La République tchèque est sur le point de conclure un accord avec le Japon afin de vendre son surplus de permis d'émission de CO2, qui représente 150 millions de tonnes métriques et dont la valeur s'élève à plus de 10 milliards de couronnes (400 M euros). Le ministère de l'Environnement négocie actuellement avec plusieurs pays qui rencontrent des problèmes pour remplir leurs obligations définies par le protocole de Kyoto, mais c'est avec le Japon que le processus est le plus avancé ; la transaction devrait se faire au milieu de l'année 2008. Cependant, le ministère n'a pas révélé son montant, ni combien de tonnes métriques le gouvernement japonais souhaitait acheter.
Alors que dans le cadre du Système Communautaire d'Echange de Quotas d'Emissions de gaz à effet de serre (SCEQE) ce sont les entreprises qui échangent les crédits de carbone, le protocole de Kyoto donne ce rôle aux Etats. Puisque l'obligation de respect des engagements du protocole a commencé en 2008, c'est la première année que la République tchèque a l'occasion de tirer profit de son surplus de permis d'émission. Contrairement aux pays occidentaux, les sociétés post-communistes n'ont aucun mal à respecter leurs engagements. En effet, leur transition vers une économie de marché a conduit à l'élimination ou à la modernisation des industries polluantes. Selon Jakub Kaspar, le porte-parole du ministère de l'Environnement, la République tchèque produit 23% de moins de gaz à effet de serre qu'en 1990, alors que le protocole de Kyoto impose une réduction de seulement 8% par rapport à cette même année.
Néanmoins, en matière de pollution, le pays doit faire face à un problème concernant les émissions de particules par les chaudières domestiques à charbon.
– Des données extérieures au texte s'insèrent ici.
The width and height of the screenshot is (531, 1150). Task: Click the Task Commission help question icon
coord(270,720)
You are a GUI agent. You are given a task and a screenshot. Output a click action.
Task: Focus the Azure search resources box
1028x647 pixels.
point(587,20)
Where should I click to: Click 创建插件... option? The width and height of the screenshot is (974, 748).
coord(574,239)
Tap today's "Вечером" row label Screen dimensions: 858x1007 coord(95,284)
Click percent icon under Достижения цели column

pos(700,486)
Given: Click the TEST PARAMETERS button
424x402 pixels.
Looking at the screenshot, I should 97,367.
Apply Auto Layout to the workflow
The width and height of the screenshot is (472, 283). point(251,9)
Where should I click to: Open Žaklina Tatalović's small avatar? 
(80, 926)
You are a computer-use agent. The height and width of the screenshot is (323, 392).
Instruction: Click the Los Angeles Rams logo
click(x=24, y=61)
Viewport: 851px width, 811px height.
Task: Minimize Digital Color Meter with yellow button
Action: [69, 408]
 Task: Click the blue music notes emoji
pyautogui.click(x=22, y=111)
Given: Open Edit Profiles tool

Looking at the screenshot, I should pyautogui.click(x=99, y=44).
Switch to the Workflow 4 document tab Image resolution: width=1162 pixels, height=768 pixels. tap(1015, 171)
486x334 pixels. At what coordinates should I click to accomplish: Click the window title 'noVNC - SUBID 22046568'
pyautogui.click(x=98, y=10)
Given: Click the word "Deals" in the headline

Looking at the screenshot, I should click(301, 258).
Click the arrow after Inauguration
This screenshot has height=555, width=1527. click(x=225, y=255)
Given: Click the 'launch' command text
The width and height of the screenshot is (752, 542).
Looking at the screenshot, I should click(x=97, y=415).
Celles-ci ne contribuent pas au changement climatique mais ont des répercussions sur la santé des habitants. Le géant énergétique CEZ, contrôlé par l'Etat, a récemment proposé d'utiliser une partie des revenus issus de la vente des permis d'émission de CO2 pour tester une unité de captage et de stockage du carbone. L'idée serait de séparer le dioxyde de carbone des rejets industriels et de l'enfouir. Le ministère de l'Environnement a déclaré qu'il ne soutiendrait pas le projet, alors que celui de l'Industrie et du Commerce y est plus favorable.